Preemptive commit comments

tl;dr version

Rule #1: write commit comments before coding
Rule #2: write what the software should be supposed to do, not what you did

Long version

Dan North changed my life

You should read Dan North’s epic post Introducing BDD. It might be a little of an oversimplification, but the whole (revolutionary) Behavior Driven Development thing began with the simple attempt to replace the word “test” with “should“.
Words do matter.

After being introduced to BDD (and the Clean Code‘s chapter about methods’ names) I started taking more care of the words used in comments, in commits messages, in test and in method names. The more I tried to adopt the end-user’s perspective, and to focus on what the code  was doing, rather than on how. the more things were making sense.

My tests were sentences such as

when_this_occurs_the_user_should_experience_that()

or the like.
I started thinking that I could use the same approach for my commits’ comments as well.

Tell me what the software does (not what you did)

When I check out a commit, I’m interested in what I will find in it.

I’m aware that someone has worked on the code in order to let the software expose some features, but I’m not really that interested in what they did: instead, I’m more compelled to know  what the software does in that specific snapshot.

I want an answer to the question

What’s the project behavior in this snapshot?

rather than to

What did the programmers do, in their coding session?

Hence, comments like

Fixed Gitk and Git Gui [spdr870]

(I took a random commit comment from the GitExtensions project)

is of much less significance of something like

When history is over 10k commits, gitk doesn't crash trying to display it

Welcome back!

A colleague of mines came back after 1 week of holidays.
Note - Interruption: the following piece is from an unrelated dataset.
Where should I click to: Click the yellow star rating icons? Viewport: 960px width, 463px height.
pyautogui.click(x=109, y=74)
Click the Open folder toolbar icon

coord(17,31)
We needed to update her with all the changes we made to the code base.

Put yourself in her shoes and try to regain contact with the project, reading this git log:

Now, do it again, supposing we wrote our commit comments like they were items in a “What’s News” post:

Which one conveys more valuable information?

Dan North, again

As an experiment, we began to write comments describing the behavior of the software, rather than the implementation, or a description of what we did.
And we found that it was lading to a more readable history of the project.

Commit comments started to look much more like BDD’s methods name, or short versions of a tiny requirement: a description of a behavior.

The principles my colleagues and I started to follow were:

  • Talk about the feature, not about yourself: don’t write what you have done; describe what the software does (thanks to what you did)
  • Don’t refer to the past: don’t describe what the state of the software was: tell what the state is right now. Use the present tense.
  • I know it’s now: the commit has a datetime: you don’t need to specify “now” or any other time reference.

Here comes Eric Willeke

Then, unexpectedly, I read this tweet by Eric Willeke

This is what my idea was missing! This is what BDD and TDD are actually prescribing: first assert the behaviour with a test, then code. If my commits comments are like BDD assertions, they should be written before coding. Eric must be right.

We tried.
Know what? It worked pretty well.

Write Pre-Emptive Comments

Just like you write tests before you implement a feature, you should write commit comments before you start coding.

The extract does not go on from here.